Joe Bastianich’s Travel Philosophy, In His Own Words
Read enough Bastianich interviews and a clear idea surfaces: for him, food and wine are how you actually meet a place. Italy is not scenery, it is a table you are invited to sit at. He talks about Italian food as an act of love, about cheap honest wine giving as much pleasure as the expensive kind, and about going back to the family’s frasca, the most basic kind of country grocery-and-tavern, to make his own bottles. (brainyquote.com)

He is also the first to puncture the romance. He has joked, with a straight face, that he invented the everything bagel, a claim he cheerfully admits is ‘a hundred percent true, fifty percent of the time.’ (brainyquote.com) We have kept that one in the list below precisely because it is a joke, flagged as a joke, the way every quote on this site is checked before it earns a place.
Memorable Joe Bastianich Quotes by Theme
In Italy, food is an expression of love. It is how you show those around you that you care for them. Having a love for food means you also have a love for those you are preparing it for and for yourself.
— Joe Bastianich From interviews on Italian food and family (brainyquote.com) His most genuine and most shared line, and the clearest statement of why he treats Italy as a place you eat your way into.
My grandparents in Istria had a frasca, which is about the most basic kind of grocery and restaurant. They sold wine from their own vineyard. I took control of the vineyard, hired a local winemaker, and bought another winery in 1996.
— Joe Bastianich On returning to the family's Istrian roots, interview (brainyquote.com) The closest thing to a real travel quote he has: the story of a New Yorker going back to the family's hills in north-east Italy to make wine.
You can enjoy a 15 dollar bottle of wine as much as you can enjoy a 100 dollar bottle of wine.
— Joe Bastianich From interviews on wine and value (brainyquote.com) The democratic streak that runs through both his wine books: pleasure is not the same as price.
The stories of wine lords who trade wine on intimidation or food critics who trade free meals for reviews, those are the stories of my life. I am telling the stories of my life in a true way.
— Joe Bastianich On his memoir Restaurant Man (2012) (brainyquote.com) His defence of the memoir, and a fair description of why the genuine quotes here are blunt rather than inspirational.
Working in a restaurant means being part of a family, albeit usually a slightly dysfunctional one. Nothing is accomplished independently.
— Joe Bastianich From interviews on restaurant life (brainyquote.com) The immigrant-table idea again: for Bastianich the kitchen, like the country, is something you belong to rather than visit.
I definitely invented the everything bagel. There's no doubt. It's undeniable truth. It's one of those things that's a hundred percent true, fifty percent of the time.
— Joe Bastianich (a running joke) A long-running gag, not a real claim (brainyquote.com) Included on purpose and flagged on purpose.

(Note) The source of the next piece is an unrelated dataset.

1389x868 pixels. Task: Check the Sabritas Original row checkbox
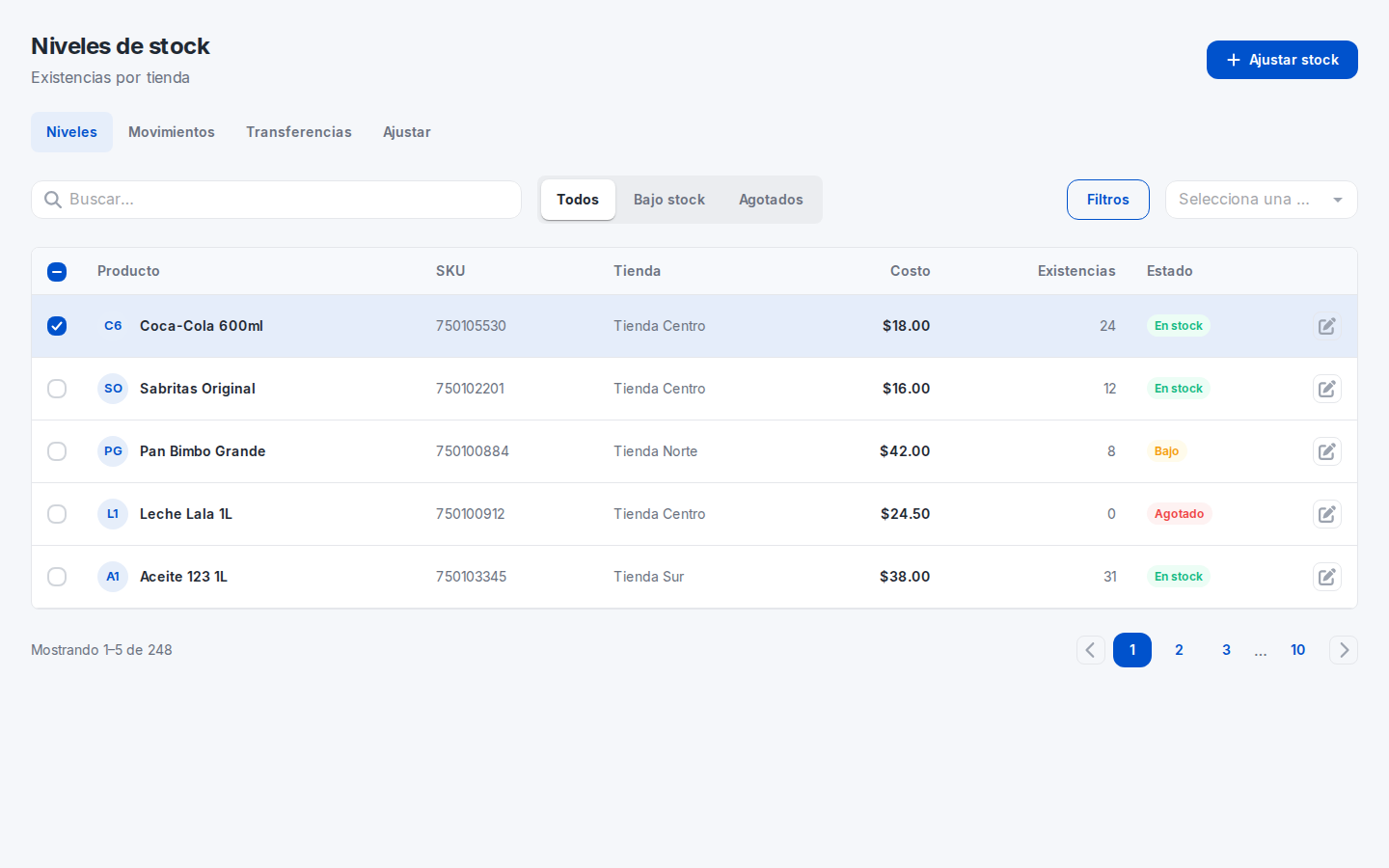coord(57,389)
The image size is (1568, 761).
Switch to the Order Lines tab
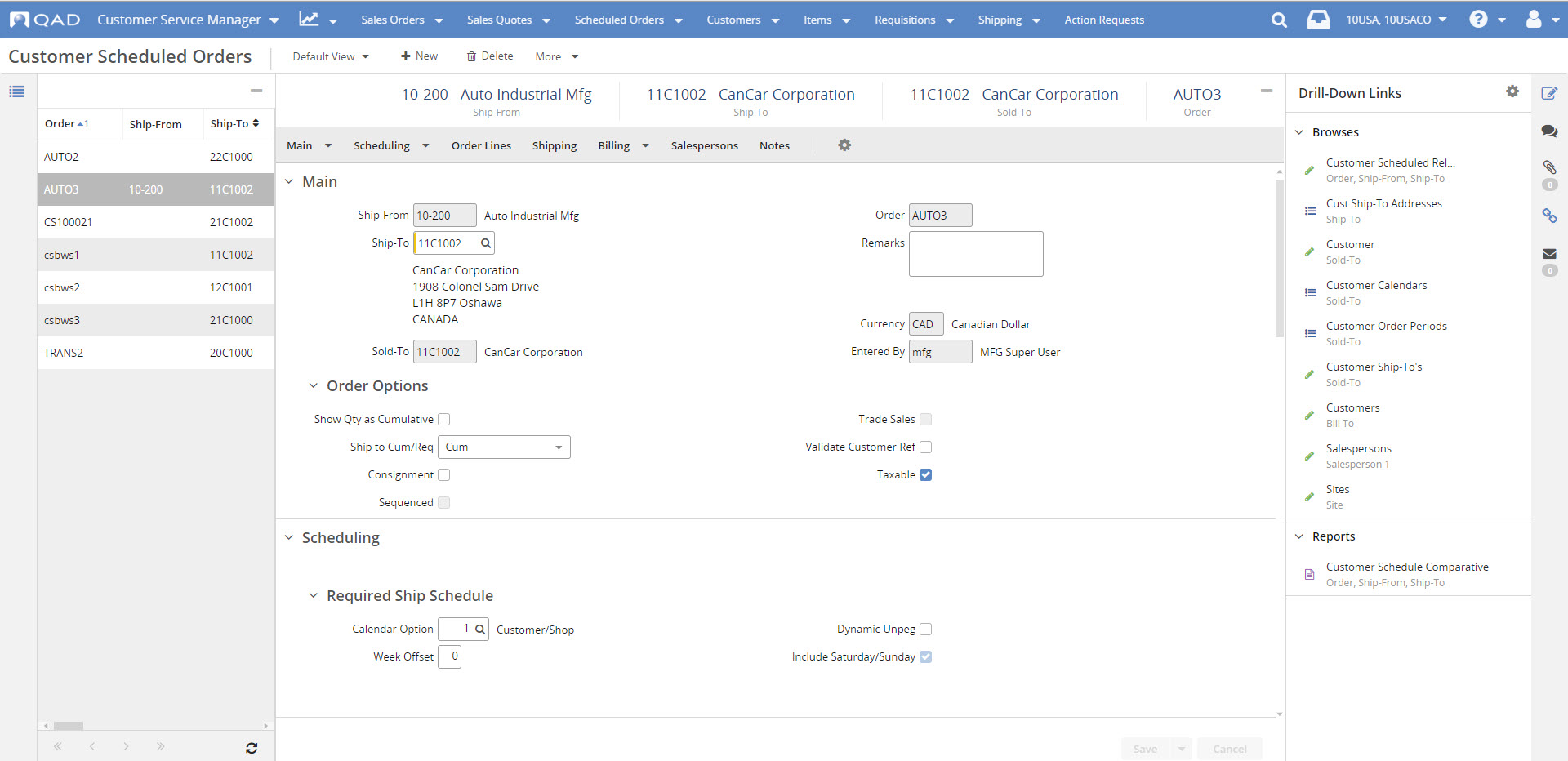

It is a bit, not a fact, and no, he did not invent the everything bagel.
A sourcing note, because this page exists to be the accurate one. The lines above are drawn from Bastianich’s own interviews and his memoir Restaurant Man, gathered via published quote records (brainyquote.com) and checked against his books. Where a primary interview date is not pinned down, we say so rather than inventing one, and the running everything-bagel joke is marked as a joke. You can read how we verify and attribution-check every quote in our editorial standards, and who we are on our about page.
Looking for the wider collection? Bastianich sits inside our larger guide to the best travel quotes worth actually trusting, where every line is sourced the same way.
Other Voices Worth Reading
Frequently Asked Questions about Joe Bastianich
What is the most famous Joe Bastianich quote?
His most shared and most genuine line is ‘In Italy, food is an expression of love. It is how you show those around you that you care for them.’ He is better known for food and wine than for travel, so most real Bastianich quotes are about Italy, the restaurant business and the family table.
Are there real Joe Bastianich travel quotes?
Not in the conventional sense. Bastianich is a restaurateur and author, not a travel writer, so there is no settled set of travel quotes. His genuine material treats travel as food-and-wine travel through Italy, including the story of returning to the family’s Istrian roots to make wine.
Did Joe Bastianich really invent the everything bagel?
No. It is a running joke he tells with a straight face, admitting himself that it is ‘a hundred percent true, fifty percent of the time.’ We include it on this page only because it is clearly labelled as a gag, not a fact.
What books has Joe Bastianich written?
His memoir Restaurant Man (2012) was a New York Times bestseller. He co-wrote two well-regarded wine books, Vino Italiano with David Lynch and Grandi Vini, and has authored Italian-language titles and a healthy-pasta cookbook as well.
Is Joe Bastianich Italian or American?
Both, in a sense. He was born in Queens, New York, in 1968 to Istrian-Italian immigrant parents and holds United States and Italian citizenship. He makes wine in Friuli in north-east Italy and has hosted MasterChef in both the United States and Italy.
Joe Bastianich’s Lasting Legacy for Travellers
Bastianich’s gift to the traveller is not a quotable sunset. It is a way of eating that treats a region as something you can actually know by sitting down at its tables and opening its bottles. Vino Italiano and Grandi Vini turn that instinct into an itinerary, and Restaurant Man explains, without flattery, what it costs to live that way. His real travel quote was never a sentence. It was a one-way ticket to Italy and the decision to follow the family line home.